鈴木圭一郎のSG最年少&最速Vに期待/川口

優出を決めた鈴木圭一郎はインタビュー後ファンと握手をかわす(撮影・山崎哲司)

<川口オート:全日本選抜>◇SG◇最終日◇10日

【木村重成のオレに任せろ】

 4日目のメイン準決は11Rで永井大介が快勝して、唯一の4連勝で優出。9RはSG初Vが懸かる鈴木圭一郎が抜け出した。最終日は12Rで優勝戦が行われる。本紙の本命は青山周平、「オレに任せろ」の木村重成は鈴木のSG最年少&デビュー最速Vに期待した。

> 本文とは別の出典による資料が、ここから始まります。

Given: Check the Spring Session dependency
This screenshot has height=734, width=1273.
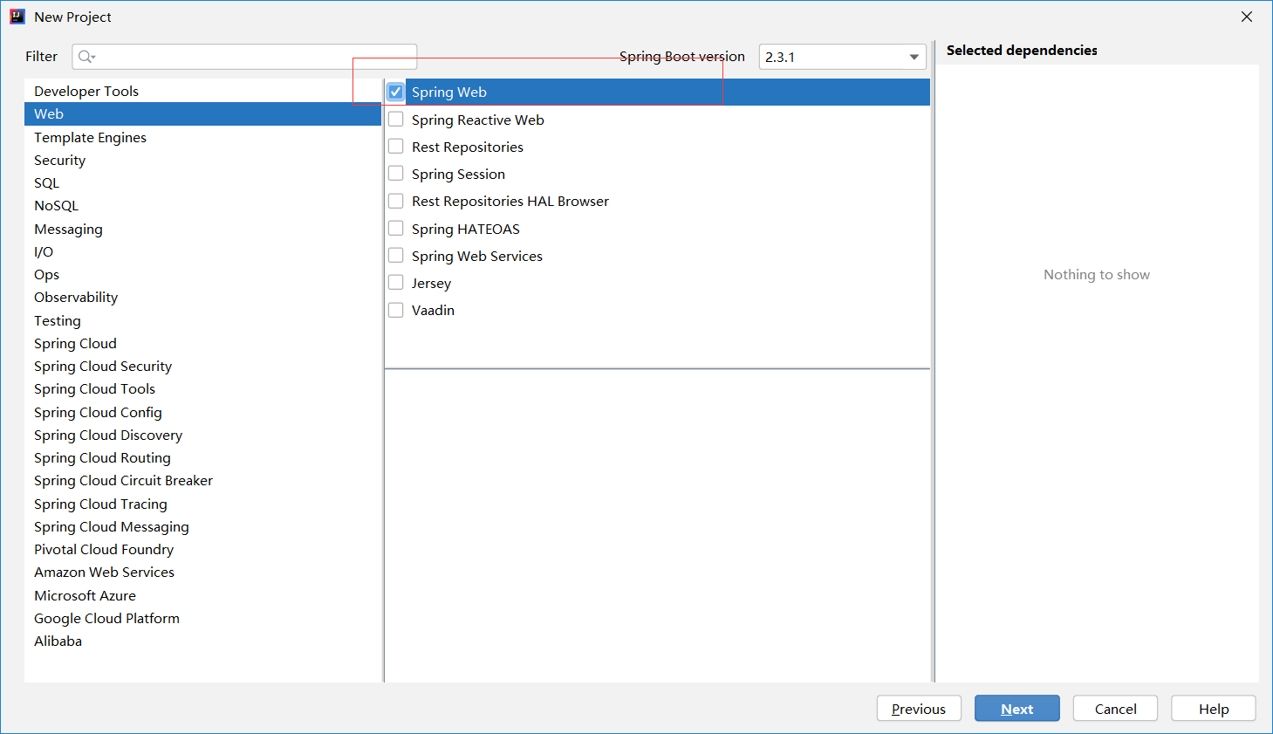Looking at the screenshot, I should [x=396, y=174].
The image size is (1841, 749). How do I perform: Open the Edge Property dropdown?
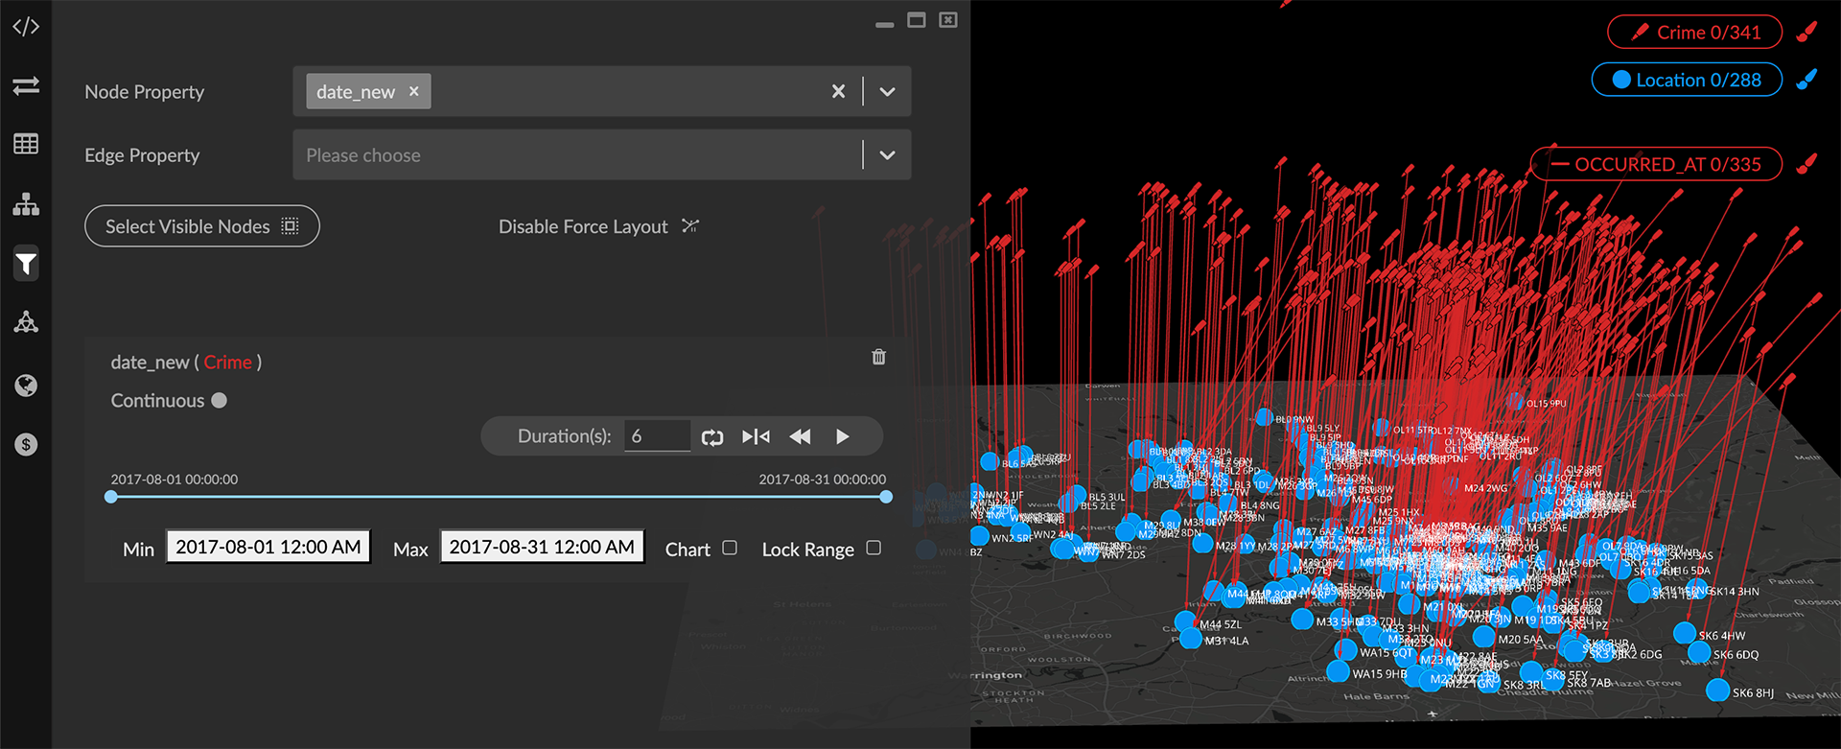pos(887,155)
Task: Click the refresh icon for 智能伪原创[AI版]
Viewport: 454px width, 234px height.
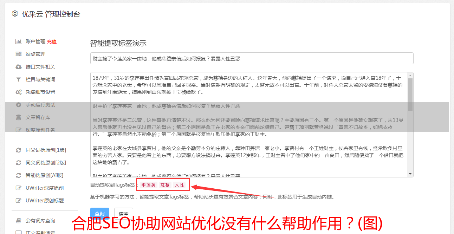Action: click(19, 175)

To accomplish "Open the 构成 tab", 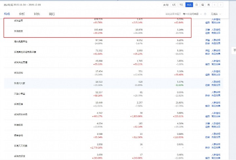I will [7, 14].
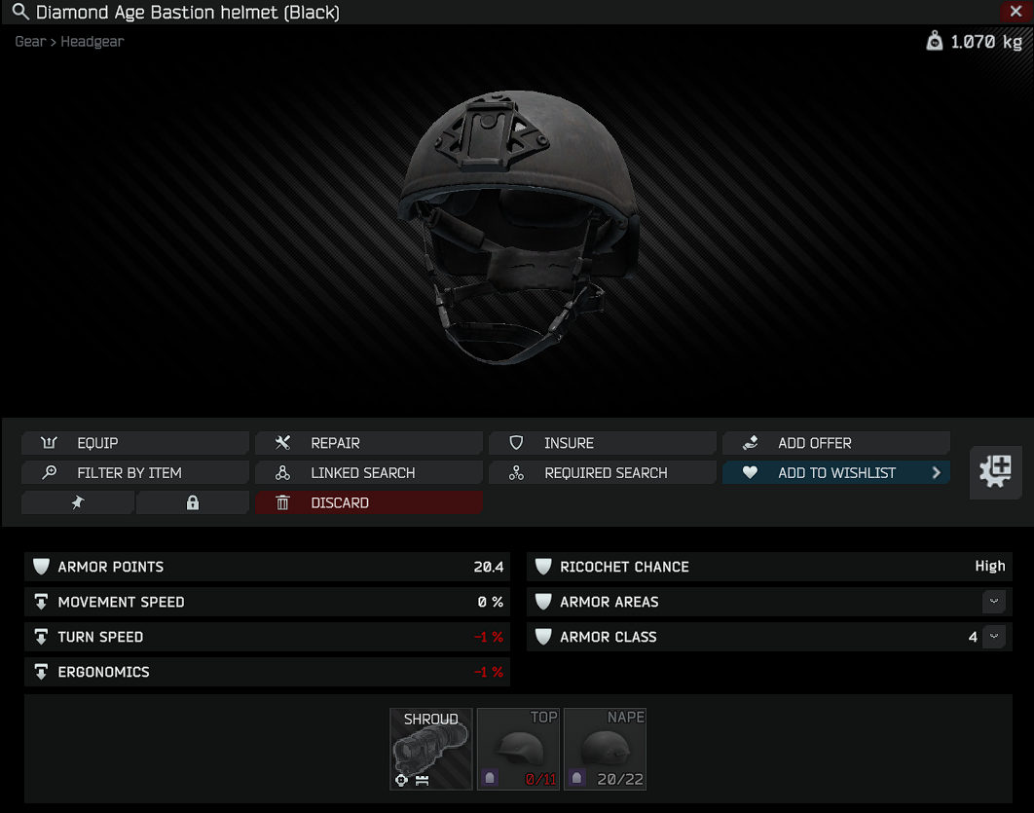The image size is (1034, 813).
Task: Open the Headgear breadcrumb category
Action: 92,42
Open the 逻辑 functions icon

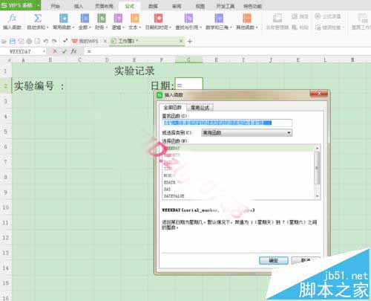(118, 19)
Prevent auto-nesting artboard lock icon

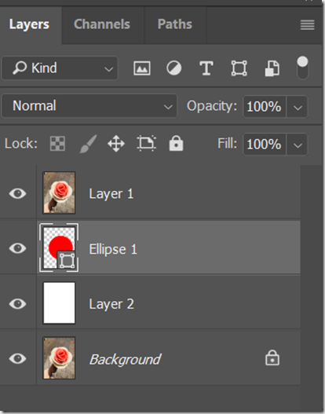147,144
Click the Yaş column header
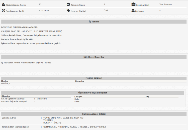This screenshot has width=188, height=130. [x=147, y=96]

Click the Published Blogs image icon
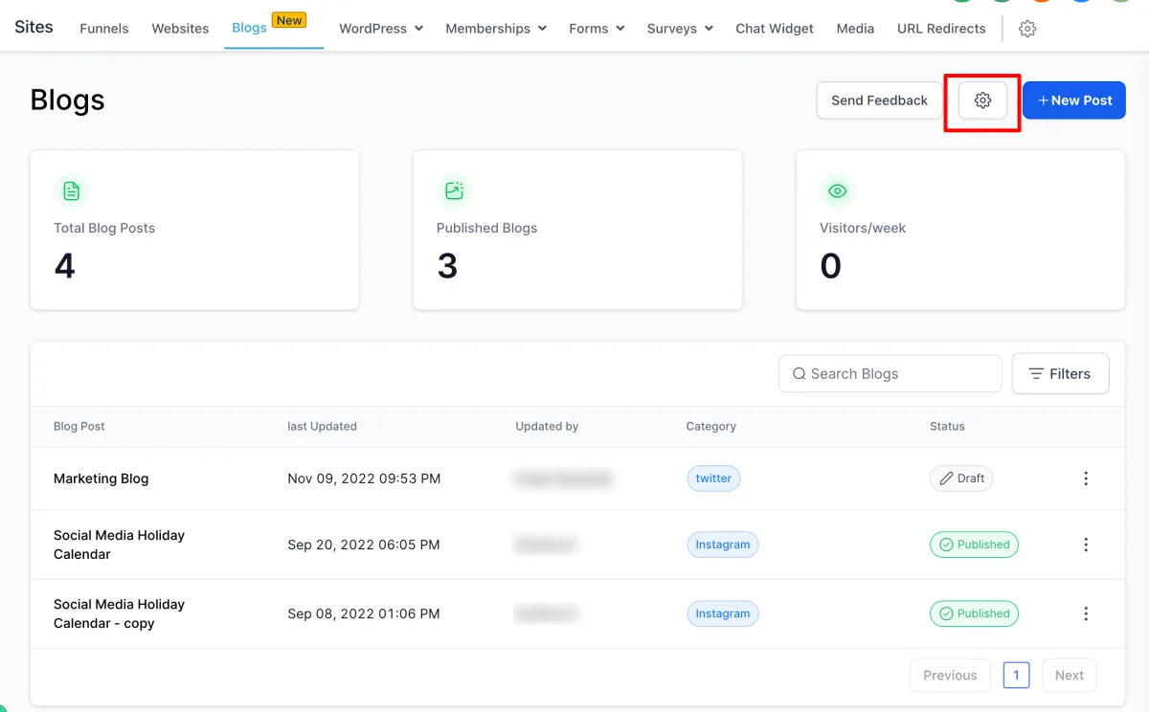coord(454,191)
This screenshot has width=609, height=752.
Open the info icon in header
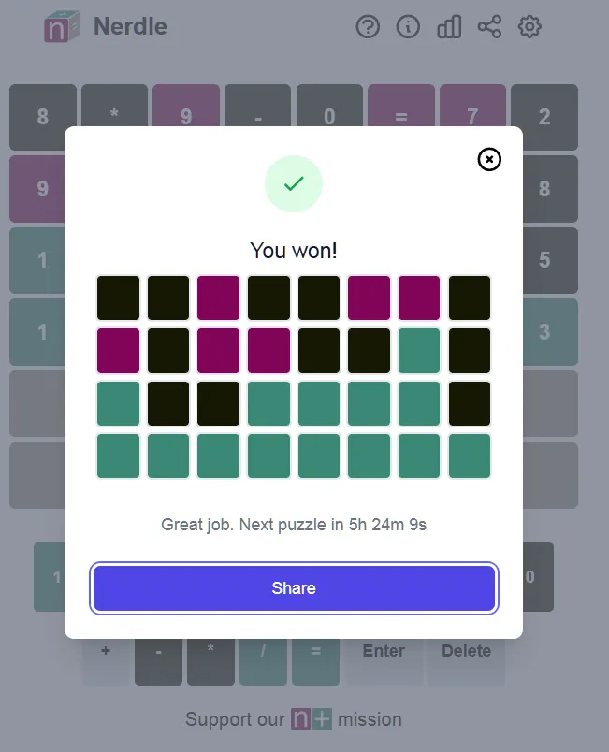[408, 26]
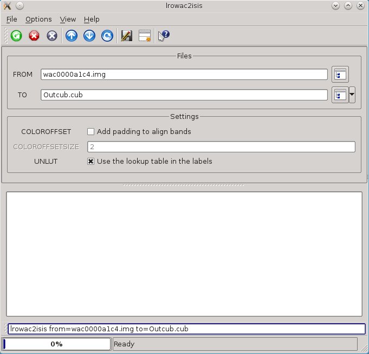Click the blue circular reset defaults icon
The height and width of the screenshot is (354, 369).
coord(107,36)
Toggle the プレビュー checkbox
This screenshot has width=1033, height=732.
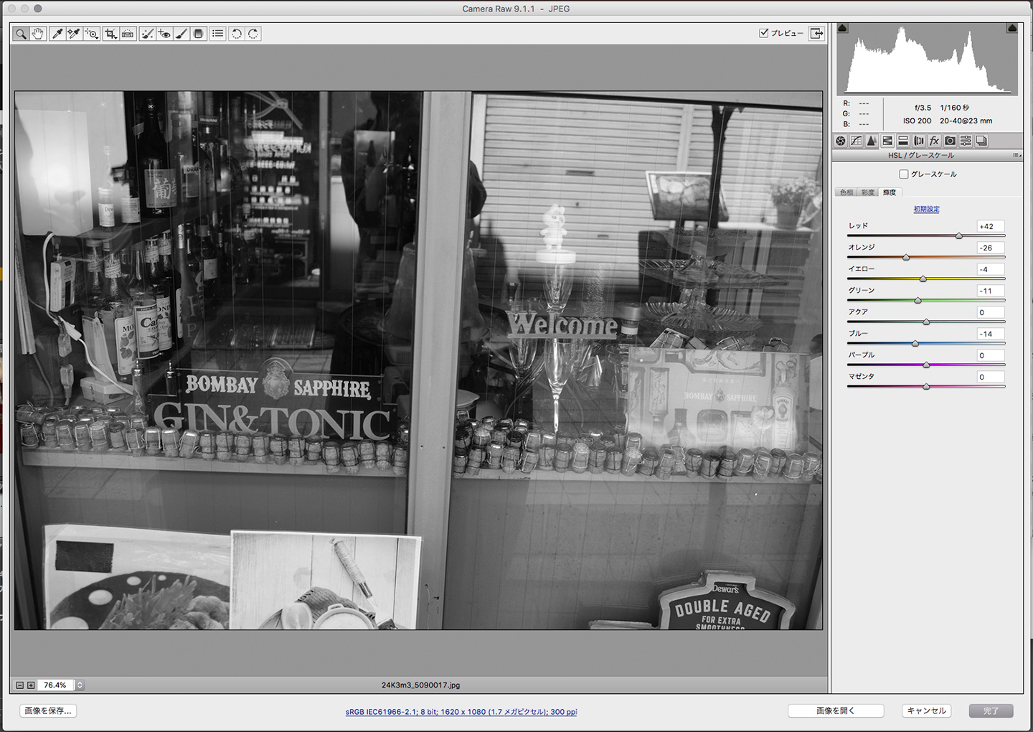tap(764, 33)
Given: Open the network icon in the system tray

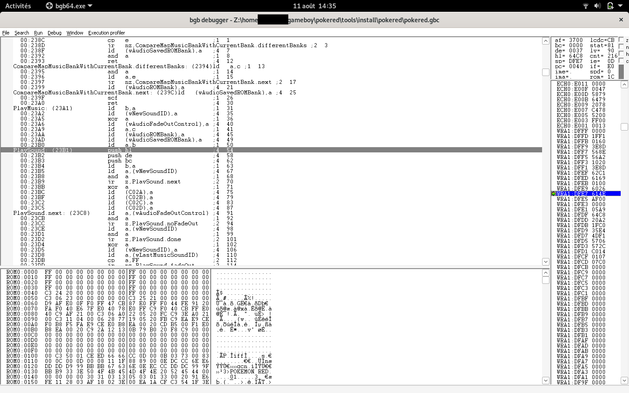Looking at the screenshot, I should tap(586, 6).
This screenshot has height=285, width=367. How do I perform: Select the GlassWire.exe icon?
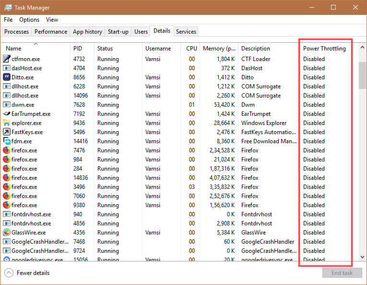coord(7,232)
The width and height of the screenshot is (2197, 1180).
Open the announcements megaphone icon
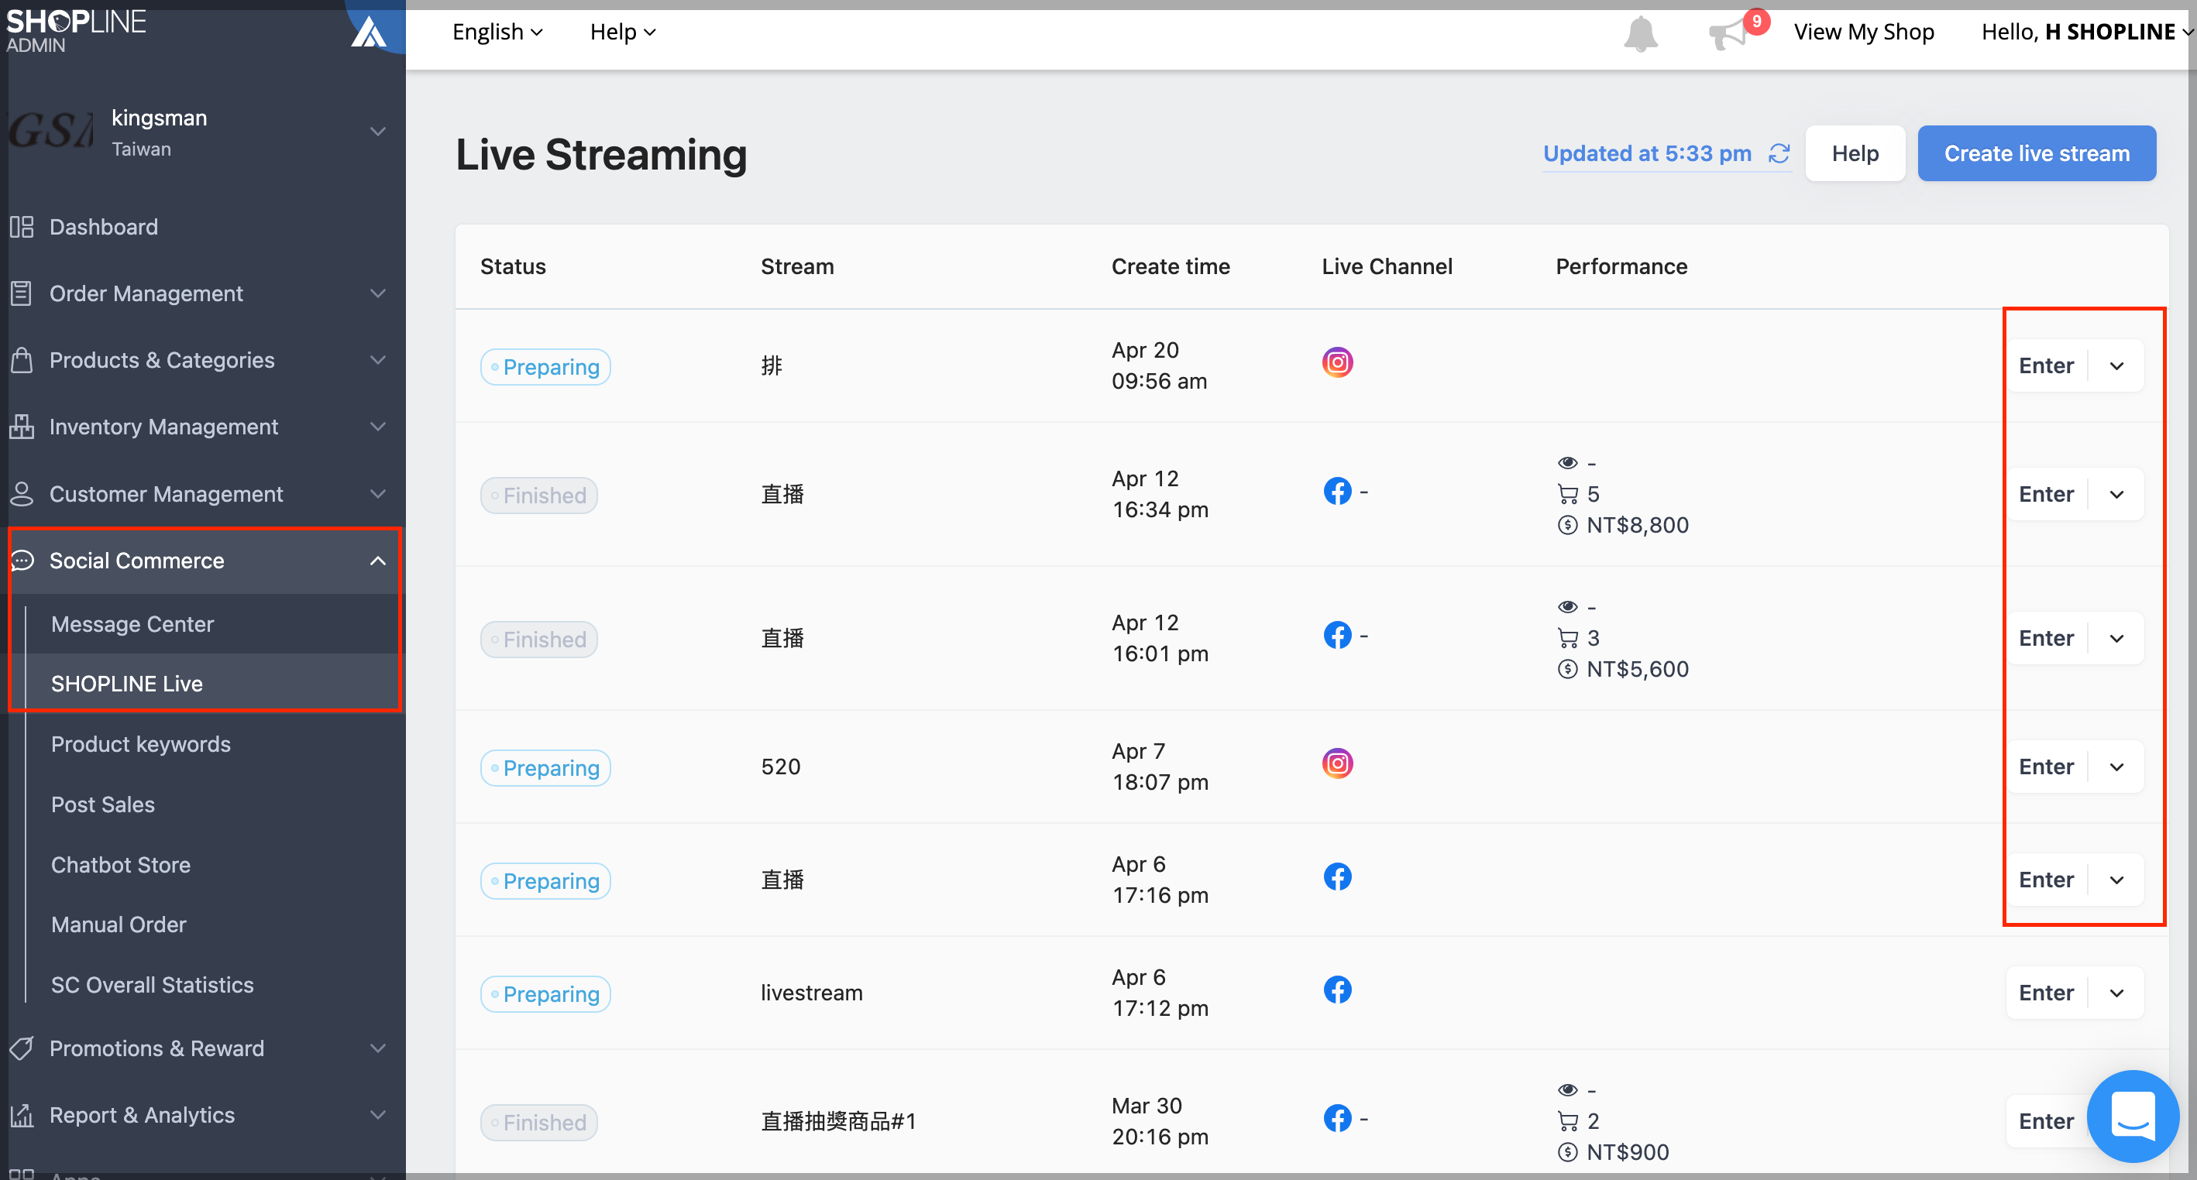coord(1728,34)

 32期の鈴木圭一郎がSG4回目のファイナリストになった。直前の8月SG「オートレースグランプリ」は準優勝。レース後「負けて悔しいけどいい勉強になった」と話したが、それから2カ月。準決9Rはスタート7番手から最後は高橋貢を最終周回でまくり1着。「エンジンに自信があった。貢さんの方が(エンジン)良くなくて1着までいけた」とさらに進化を遂げ、SG優勝戦に挑む。

 鈴木を語るときに欠かせないのが飽くなき向上心。昨年暮れ。SS王座戦トライアルで勝ち上がれずSS王座戦には進めなかった。悔しそうに「来年こそは」と誓った。迎えた16年。今年は3月川口開設記念を手始めにG1は3回制覇、SGも準優勝は経験済み。

 今節もエンジンは悪くはない。それでも準決前に「実績あるシリンダーがあるから」ためらわずに交換した。そして「練習の動きが納得しないのでシリンダーは戻して準決にいった」。それも周りがエンジンを出してくるから、自分もそれ以上に良くしたいという気持ちが強いからだ。

 最年少SG優勝は伊藤力示の24歳1カ月。デビュー後最速SG優勝は久門徹の4年20日。鈴木は94年11月30日生まれで13年7月5日デビュー。もうすぐ22歳のヤングスターが最年少&デビュー最速優勝に挑む。

 「そろそろ取りたいです」とSG初戴冠を高らかに宣言した。3連単(4)-(1)(2)-(1)(2)(3)(5)。